Stored records:
=== Begin Enclosure ===

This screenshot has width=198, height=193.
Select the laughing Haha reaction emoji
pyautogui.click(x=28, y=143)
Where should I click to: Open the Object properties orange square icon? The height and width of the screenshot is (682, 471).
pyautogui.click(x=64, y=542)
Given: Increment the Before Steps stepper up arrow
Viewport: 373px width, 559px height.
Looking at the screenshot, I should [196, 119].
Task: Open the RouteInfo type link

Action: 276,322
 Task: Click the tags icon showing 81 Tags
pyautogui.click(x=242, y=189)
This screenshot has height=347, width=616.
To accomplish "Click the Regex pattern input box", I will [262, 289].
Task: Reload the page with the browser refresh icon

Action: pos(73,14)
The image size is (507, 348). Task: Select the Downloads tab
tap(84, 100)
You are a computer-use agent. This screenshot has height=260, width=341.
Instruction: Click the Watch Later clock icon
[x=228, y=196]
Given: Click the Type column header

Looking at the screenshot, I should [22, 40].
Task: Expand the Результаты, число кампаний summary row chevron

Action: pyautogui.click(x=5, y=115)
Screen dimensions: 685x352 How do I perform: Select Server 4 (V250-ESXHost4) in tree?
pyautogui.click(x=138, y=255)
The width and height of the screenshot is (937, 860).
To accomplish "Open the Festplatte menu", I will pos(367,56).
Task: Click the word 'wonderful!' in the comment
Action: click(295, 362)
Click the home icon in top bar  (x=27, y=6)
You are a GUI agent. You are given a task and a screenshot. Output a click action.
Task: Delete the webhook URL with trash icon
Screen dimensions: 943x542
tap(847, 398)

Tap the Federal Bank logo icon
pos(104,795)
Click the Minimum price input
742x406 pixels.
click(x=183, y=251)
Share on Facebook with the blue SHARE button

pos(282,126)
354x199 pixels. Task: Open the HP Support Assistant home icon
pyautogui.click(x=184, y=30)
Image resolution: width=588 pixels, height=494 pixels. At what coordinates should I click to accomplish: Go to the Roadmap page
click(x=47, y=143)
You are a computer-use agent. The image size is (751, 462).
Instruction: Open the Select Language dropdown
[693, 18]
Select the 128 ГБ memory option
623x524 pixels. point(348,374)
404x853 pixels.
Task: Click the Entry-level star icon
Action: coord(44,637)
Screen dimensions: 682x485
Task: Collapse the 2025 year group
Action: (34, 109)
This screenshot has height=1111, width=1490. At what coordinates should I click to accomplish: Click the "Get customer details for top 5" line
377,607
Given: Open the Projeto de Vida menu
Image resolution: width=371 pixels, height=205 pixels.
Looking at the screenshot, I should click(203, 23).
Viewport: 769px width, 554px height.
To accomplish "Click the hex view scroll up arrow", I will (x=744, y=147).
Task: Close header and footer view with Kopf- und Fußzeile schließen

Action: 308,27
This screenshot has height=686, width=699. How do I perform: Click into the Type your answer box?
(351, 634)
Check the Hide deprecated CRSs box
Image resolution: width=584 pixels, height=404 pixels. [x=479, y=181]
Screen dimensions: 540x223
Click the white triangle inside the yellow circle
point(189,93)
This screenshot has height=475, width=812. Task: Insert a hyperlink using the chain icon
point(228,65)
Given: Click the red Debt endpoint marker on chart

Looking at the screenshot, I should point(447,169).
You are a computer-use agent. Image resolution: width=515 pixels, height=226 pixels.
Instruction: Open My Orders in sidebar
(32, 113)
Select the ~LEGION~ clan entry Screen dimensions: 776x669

=== End Enclosure ===

• Action item
From the line that has "Task: Open the RouteInfo type link" through the line that has "The width and", copy every line exactly as it appears above, and leave out all others.

• Task result
Task: Open the RouteInfo type link

Action: 276,322
 Task: Click the tags icon showing 81 Tags
pyautogui.click(x=242, y=189)
This screenshot has height=347, width=616.
To accomplish "Click the Regex pattern input box", I will [262, 289].
Task: Reload the page with the browser refresh icon

Action: pos(73,14)
The image size is (507, 348). Task: Select the Downloads tab
tap(84, 100)
You are a computer-use agent. This screenshot has height=260, width=341.
Instruction: Click the Watch Later clock icon
[x=228, y=196]
Given: Click the Type column header

Looking at the screenshot, I should [22, 40].
Task: Expand the Результаты, число кампаний summary row chevron

Action: pyautogui.click(x=5, y=115)
Screen dimensions: 685x352 How do I perform: Select Server 4 (V250-ESXHost4) in tree?
pyautogui.click(x=138, y=255)
The width and height of the screenshot is (937, 860).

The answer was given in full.